#### Materials provided
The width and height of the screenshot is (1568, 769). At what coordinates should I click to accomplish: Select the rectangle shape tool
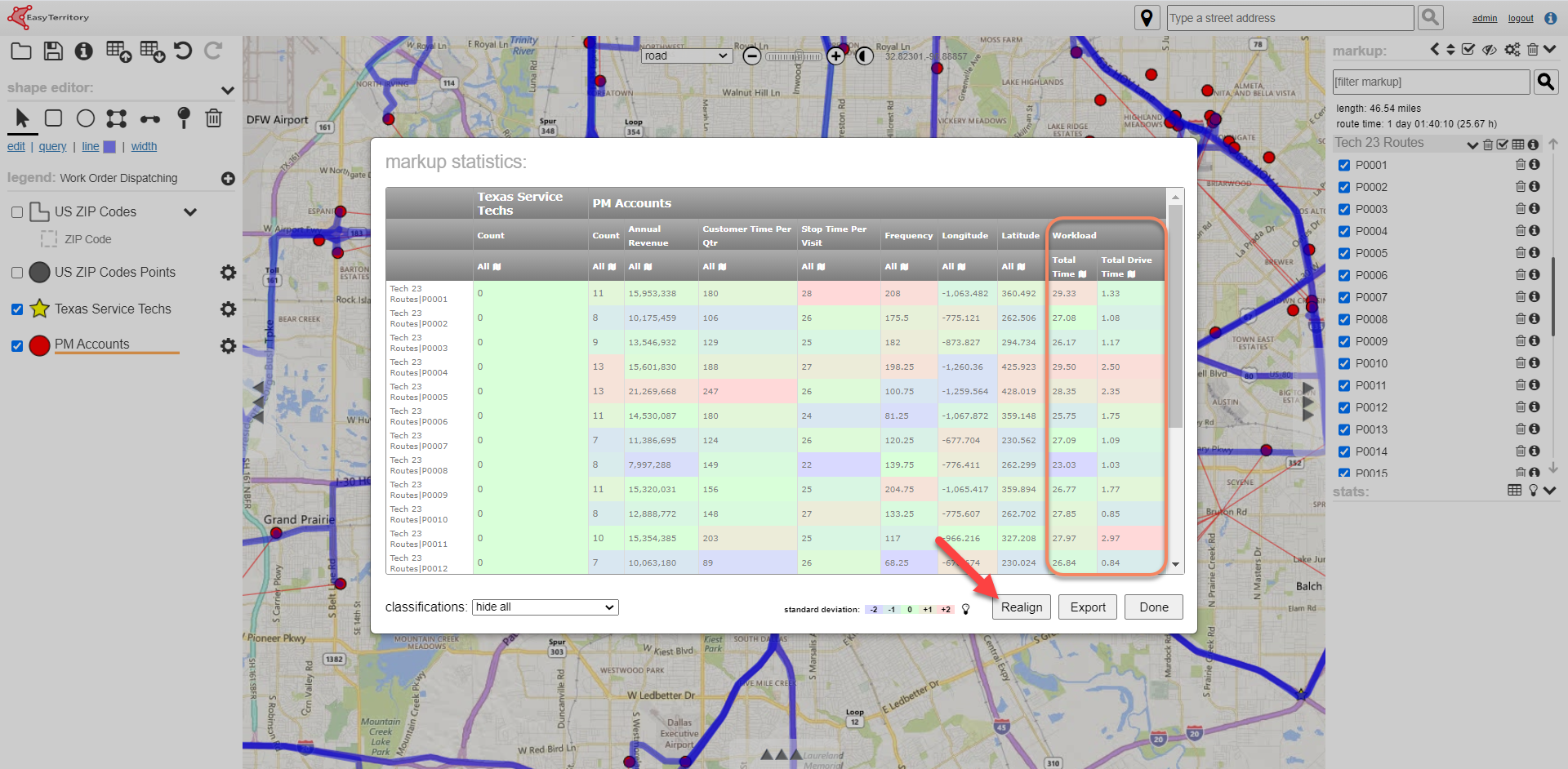point(54,118)
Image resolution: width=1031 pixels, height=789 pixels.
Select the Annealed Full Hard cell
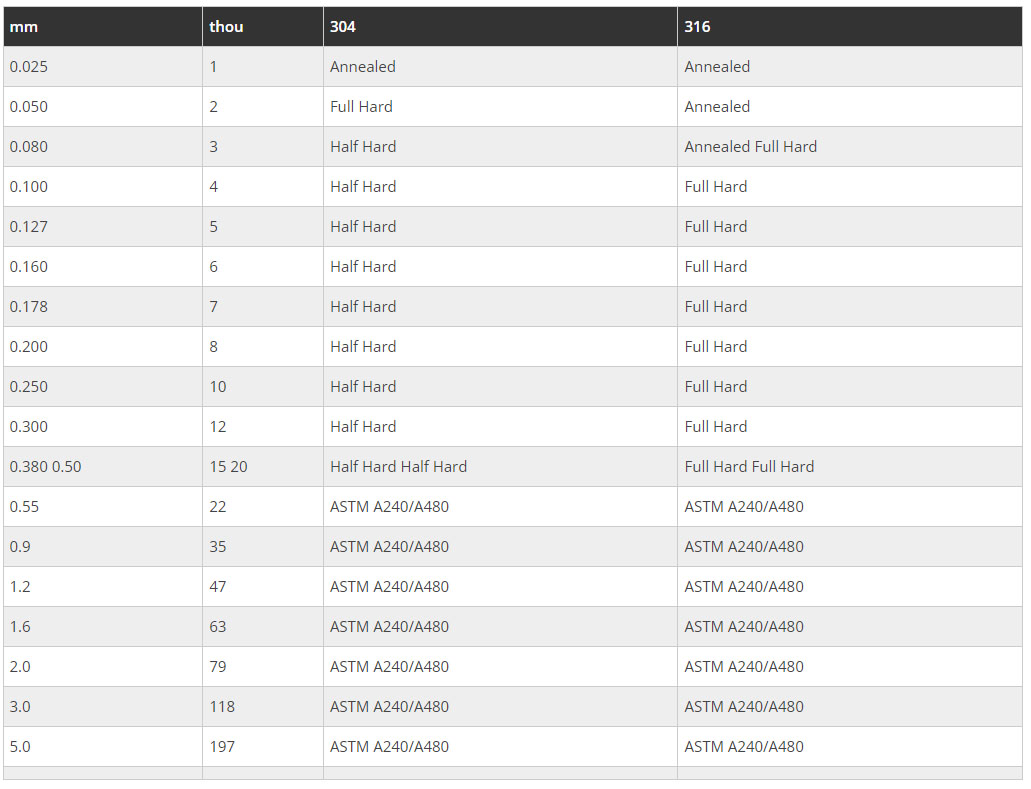tap(750, 147)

#### What to do
What is needed is an exact repeat of the records, with every picture left out.

#### Problem solution
The width and height of the screenshot is (1568, 769). At what coordinates should I click to accomplish: Select the rectangle shape tool
point(54,118)
Image resolution: width=1031 pixels, height=789 pixels.
Select the Annealed Full Hard cell
tap(750, 147)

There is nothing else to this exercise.